Here is the back. As you can see, the mahogany has a nice figure to it. Another interesting thing about this guitar - I found a wasps nest as big as my fist inside! The guy who sold it to me said it came from an estate sale, and had been sitting in a barn for many years.
I had hoped to be able to date it by examining the tuners, but they only deepened the mystery. They appear to be very old, the gears, for instance, are riveted on instead of being held on with screws. That practice pretty much ended in America by the turn of the century. But they are also unusual in that the gears are much smaller then any I have ever seen on a guitar. I suspected they were European - possibly the guitar was as well. Or maybe the builder used parts off an older European guitar to build this one, because this guitar doesn't look like it could possibly be more then 50 or 60 years old. On the other hand, good mahogany is a very stable wood, not so much subject to splitting and cracking like rosewood or maple, so the instrument could be older than it looks. The wood itself appears to be unfinished except for some rubbing oil, so their was no finish checking to give me a clue.

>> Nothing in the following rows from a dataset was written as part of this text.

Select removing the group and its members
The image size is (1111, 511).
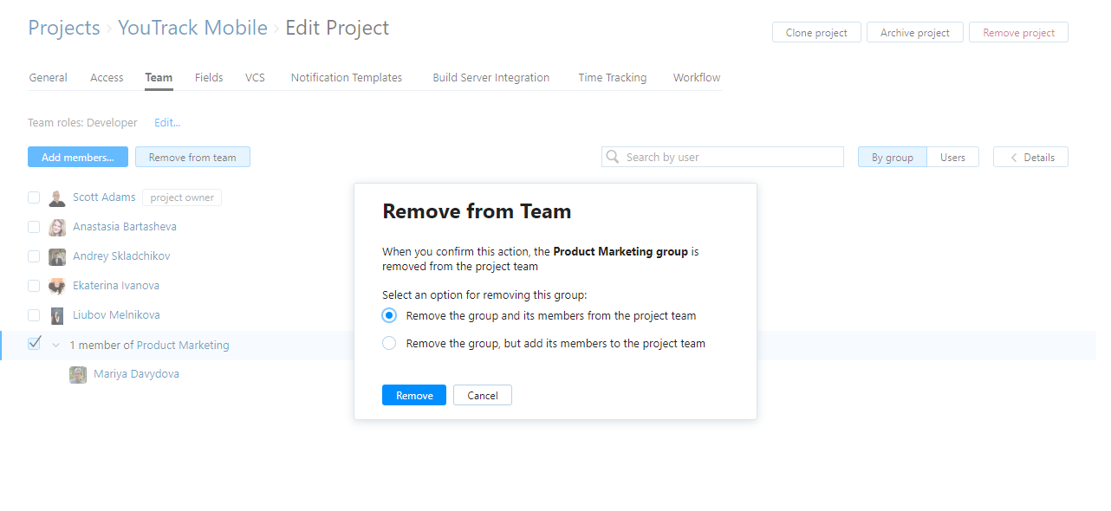[x=389, y=315]
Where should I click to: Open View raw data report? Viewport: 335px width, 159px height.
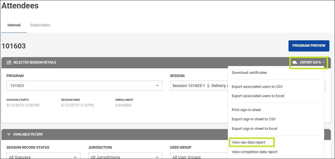click(248, 142)
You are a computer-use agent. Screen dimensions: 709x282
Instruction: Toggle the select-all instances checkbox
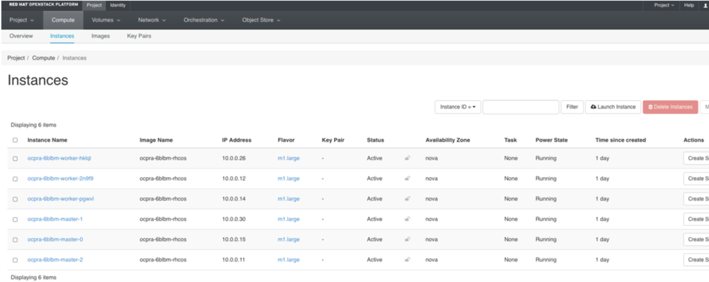click(15, 140)
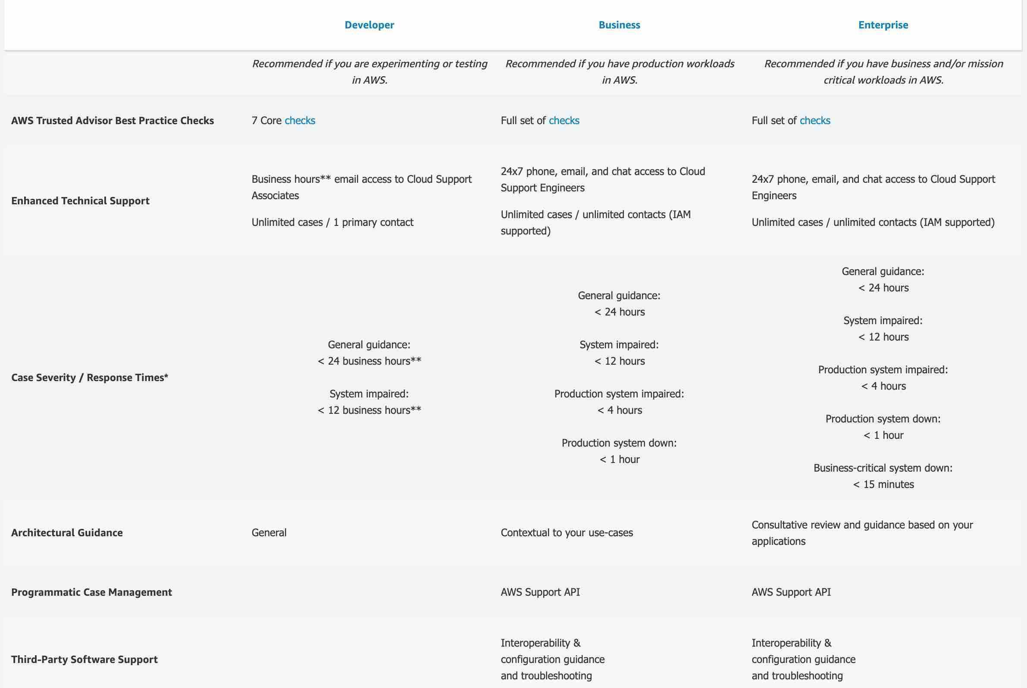Select the "Architectural Guidance" row label
This screenshot has height=688, width=1027.
click(x=67, y=533)
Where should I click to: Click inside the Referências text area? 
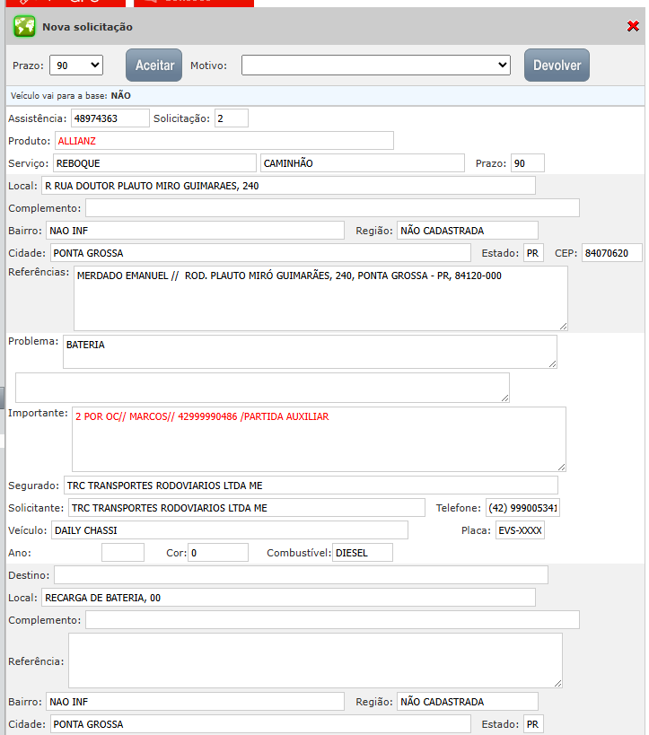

The most unusual feature of this guitar is that the fingerboard is also made of mahogany, and then faced with what looked like very thin rosewood veneer. I had never seen that on any guitar before. In one spot, the veneer was starting to chip off, so I made the decision to remove the veneer and just expose the mahogany fingerboard underneath. I was surprised to discover that the veneer is one piece of some kind of plastic - and the frets are attached to it - and they are made out of plastic as well!! Notice in this shot that the frets don't actually penetrate the fingerboard. That is because they are just laying on top of the plastic veneer. This is the clue that finally solved the mystery. The plastic fretboard overlay was obviously a mass-produced item. This evidence points to a "do it yourself" kit for the home hobbyist. The kit would have come with all of the wooden parts already cut to size. The sides would be pre-bent (actually they are all one piece). The neck roughly finished, with the tuner holes pre-drilled. The hobbyist would follow the directions supplied with the kit, glue the pieces together, and then finish the wood him or herself. It is quite possible that such a kit would have been imported from Europe. With this evidence in mind, I re-examined the manufacturer's stamp under the sound hole. I could clearly make out an "M" at the beginning and toward the other end, what could be a "W".